----- Given text -----

Redis, the popular in-memory data structure store, has recently released its enhanced Redis Query Engine. This development comes at a time when vector databases are gaining prominence due to their importance in retrieval-augmented generation (RAG) for GenAI applications.

Redis announced significant improvements to its Query Engine, using multi-threading to enhance query throughput while maintaining low latency. Redis states:

By enabling queries to access the index concurrently, effectively allowing Redis to scale vertically, we enable scaling both the throughput of Redis operations and queries.

Below diagram depicts vertical scaling.

Source: Redis Design Choice – Scale Up and Scale Out

The company emphasizes that this advancement is crucial as data volumes grow to hundreds of millions of documents, where complex queries can potentially limit throughput. Redis claims that responses maintain sub-millisecond latency and that queries average latency under 10 milliseconds.

Redis acknowledges the limitations of its traditional single-threaded architecture for certain operations. They explain that long-running queries on a single thread can cause congestion and reduce overall throughput, particularly for operations like searching data using an inverted index.

The company further elaborates on the complexity of search operations:

Search is not an O(1) time complexity command. Searches usually combine multiple scans of indexes to comply with the several query predicates. Those scans are usually done in logarithmic time complexity O(log(n)) where n is the amount of data points mapped by the index.

Redis asserts that its new multi-threaded approach effectively addresses these challenges, enabling Redis to maintain its high performance for simple operations while significantly improving throughput for compute-intensive operations like vector similarity searches.

----- Given information -----

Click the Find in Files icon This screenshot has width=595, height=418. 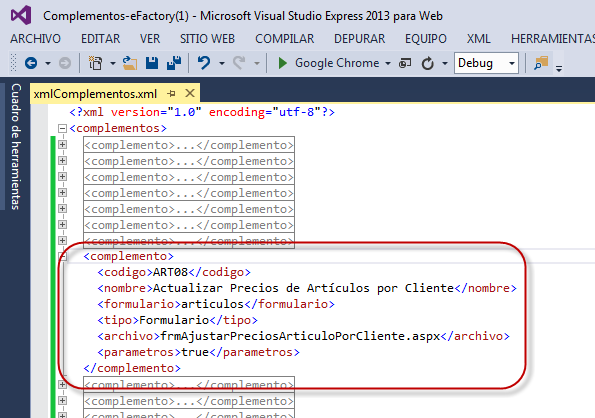click(x=541, y=63)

-----

Reproduce the part of the Redis Query Engine text above starting at "Redis, the popular" and ending at "for GenAI applications.", word for word.

Redis, the popular in-memory data structure store, has recently released its enhanced Redis Query Engine. This development comes at a time when vector databases are gaining prominence due to their importance in retrieval-augmented generation (RAG) for GenAI applications.